138 in various calendars
- Gregorian calendar: 138 CXXXVIII
- Ab urbe condita: 891
- Assyrian calendar: 4888
- Balinese saka calendar: 59–60
- Bengali calendar: −456 – −455
- Berber calendar: 1088
- Buddhist calendar: 682
- Burmese calendar: −500
- Byzantine calendar: 5646–5647
- Chinese calendar: 丁丑年 (Fire Ox) 2835 or 2628 — to — 戊寅年 (Earth Tiger) 2836 or 2629
- Coptic calendar: −146 – −145
- Discordian calendar: 1304
- Ethiopian calendar: 130–131
- Hebrew calendar: 3898–3899
- - Vikram Samvat: 194–195
- - Shaka Samvat: 59–60
- - Kali Yuga: 3238–3239
- Holocene calendar: 10138
- Iranian calendar: 484 BP – 483 BP
- Islamic calendar: 499 BH – 498 BH
- Javanese calendar: 13–14
- Julian calendar: 138 CXXXVIII
- Korean calendar: 2471
- Minguo calendar: 1774 before ROC 民前1774年
- Nanakshahi calendar: −1330
- Seleucid era: 449/450 AG
- Thai solar calendar: 680–681
- Tibetan calendar: མེ་མོ་གླང་ལོ་ (female Fire-Ox) 264 or −117 or −889 — to — ས་ཕོ་སྟག་ལོ་ (male Earth-Tiger) 265 or −116 or −888

= AD 138 =

Year 138 (CXXXVIII) was a common year starting on Tuesday of the Julian calendar. At the time, it was known as the Year of the Consulship of Niger and Camerinus (or, less frequently, year 891 Ab urbe condita). The denomination 138 for this year has been used since the early medieval period, when the Anno Domini calendar era became the prevalent method in Europe for naming years.
......
## GIVEN EXERCISE 1
Echo back the rows verbatim, from the first row through the row containing "click(4, 85)", with both of those rows included.

## RECORDS SUPPLIED
......
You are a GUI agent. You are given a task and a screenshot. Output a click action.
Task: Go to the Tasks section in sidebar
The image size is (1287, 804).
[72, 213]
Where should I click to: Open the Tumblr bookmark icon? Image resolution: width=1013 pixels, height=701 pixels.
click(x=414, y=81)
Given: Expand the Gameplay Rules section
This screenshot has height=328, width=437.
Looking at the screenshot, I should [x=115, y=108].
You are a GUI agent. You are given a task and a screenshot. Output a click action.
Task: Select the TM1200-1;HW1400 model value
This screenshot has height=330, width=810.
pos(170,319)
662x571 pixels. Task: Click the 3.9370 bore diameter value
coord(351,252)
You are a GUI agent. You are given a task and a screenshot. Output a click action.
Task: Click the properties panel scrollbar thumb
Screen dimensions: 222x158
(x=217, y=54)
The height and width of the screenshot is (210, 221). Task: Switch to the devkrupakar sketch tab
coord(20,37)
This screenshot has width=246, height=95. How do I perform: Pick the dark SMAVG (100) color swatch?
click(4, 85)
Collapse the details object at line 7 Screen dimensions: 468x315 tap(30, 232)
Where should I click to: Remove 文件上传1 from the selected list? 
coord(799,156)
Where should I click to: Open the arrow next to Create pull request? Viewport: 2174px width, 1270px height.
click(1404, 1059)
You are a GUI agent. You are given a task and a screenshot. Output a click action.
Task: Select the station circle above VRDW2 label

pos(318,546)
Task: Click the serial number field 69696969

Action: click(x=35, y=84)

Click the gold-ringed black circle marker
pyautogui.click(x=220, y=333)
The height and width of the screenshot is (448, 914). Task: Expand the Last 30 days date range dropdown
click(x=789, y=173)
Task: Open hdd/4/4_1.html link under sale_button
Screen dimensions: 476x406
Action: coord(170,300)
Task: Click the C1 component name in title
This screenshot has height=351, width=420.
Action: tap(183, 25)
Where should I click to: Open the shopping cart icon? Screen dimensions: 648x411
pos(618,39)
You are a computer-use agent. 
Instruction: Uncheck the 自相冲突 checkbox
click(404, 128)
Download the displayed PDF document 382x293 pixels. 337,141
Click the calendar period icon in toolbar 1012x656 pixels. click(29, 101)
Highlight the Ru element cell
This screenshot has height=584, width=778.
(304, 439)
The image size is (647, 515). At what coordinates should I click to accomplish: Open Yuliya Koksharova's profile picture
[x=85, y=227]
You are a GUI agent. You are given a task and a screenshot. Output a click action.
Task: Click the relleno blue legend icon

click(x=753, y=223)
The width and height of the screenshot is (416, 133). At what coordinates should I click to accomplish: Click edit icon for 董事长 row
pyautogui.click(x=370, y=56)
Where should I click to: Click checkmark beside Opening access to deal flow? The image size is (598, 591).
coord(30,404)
......
## GIVEN EXERCISE 2
Pick up the text about the year AD 138 where it stops and keep writing it.

## TASK ANSWER 1
You are a GUI agent. You are given a task and a screenshot. Output a click action.
Task: Go to the Tasks section in sidebar
The image size is (1287, 804).
[72, 213]
Where should I click to: Open the Tumblr bookmark icon? Image resolution: width=1013 pixels, height=701 pixels.
click(x=414, y=81)
Given: Expand the Gameplay Rules section
This screenshot has height=328, width=437.
Looking at the screenshot, I should [x=115, y=108].
You are a GUI agent. You are given a task and a screenshot. Output a click action.
Task: Select the TM1200-1;HW1400 model value
This screenshot has height=330, width=810.
pos(170,319)
662x571 pixels. Task: Click the 3.9370 bore diameter value
coord(351,252)
You are a GUI agent. You are given a task and a screenshot. Output a click action.
Task: Click the properties panel scrollbar thumb
Screen dimensions: 222x158
(x=217, y=54)
The height and width of the screenshot is (210, 221). Task: Switch to the devkrupakar sketch tab
coord(20,37)
This screenshot has width=246, height=95. How do I perform: Pick the dark SMAVG (100) color swatch?
click(4, 85)

## TASK ANSWER 2
== Events ==

=== By place ===
==== Roman Empire ====
- February 25 - Emperor Hadrian makes Antoninus Pius his successor, on condition that he adopt Marcus Aurelius and Lucius Verus.
- July 10 - Hadrian dies after a heart failure at Baiae, and is buried at Rome in the Gardens of Domitia beside his wife, Vibia Sabina.
- Antoninus Pius succeeds Hadrian as Roman Emperor, and asks the Senate to confer divine honors for Hadrian.
- Construction begins on the Theater of Philadelphia (Amman).
- Hadrian's Villa, Tivoli, Italy, is finished.

==== Asia ====

- In Jiaozhi (present-day northern Vietnam), during the Second Era of Northern Domination, a peace agreement was made between the Han governor and the Cham rebels following their uprising in 137. Historical records do not clarify the terms of the agreement.

=== By topic ===
==== Commerce ====
- The silver content of the Roman denarius falls to 75 percent under Emperor Antoninus Pius, down from 87 percent under Hadrian.

== Births ==
- Han Zhidi, Chinese emperor of the Han Dynasty (d. 146)
- Marcus Ummidius Quadratus, Roman politician (d. 182)

== Deaths ==
- January 1 - Lucius Aelius Caesar, Roman politician and adopted son of Hadrian (b. 101)
- July 10 - Hadrian, Roman emperor died at Baie (b. AD 76)
- Zenobius, Greek sophist and writer (b. 117)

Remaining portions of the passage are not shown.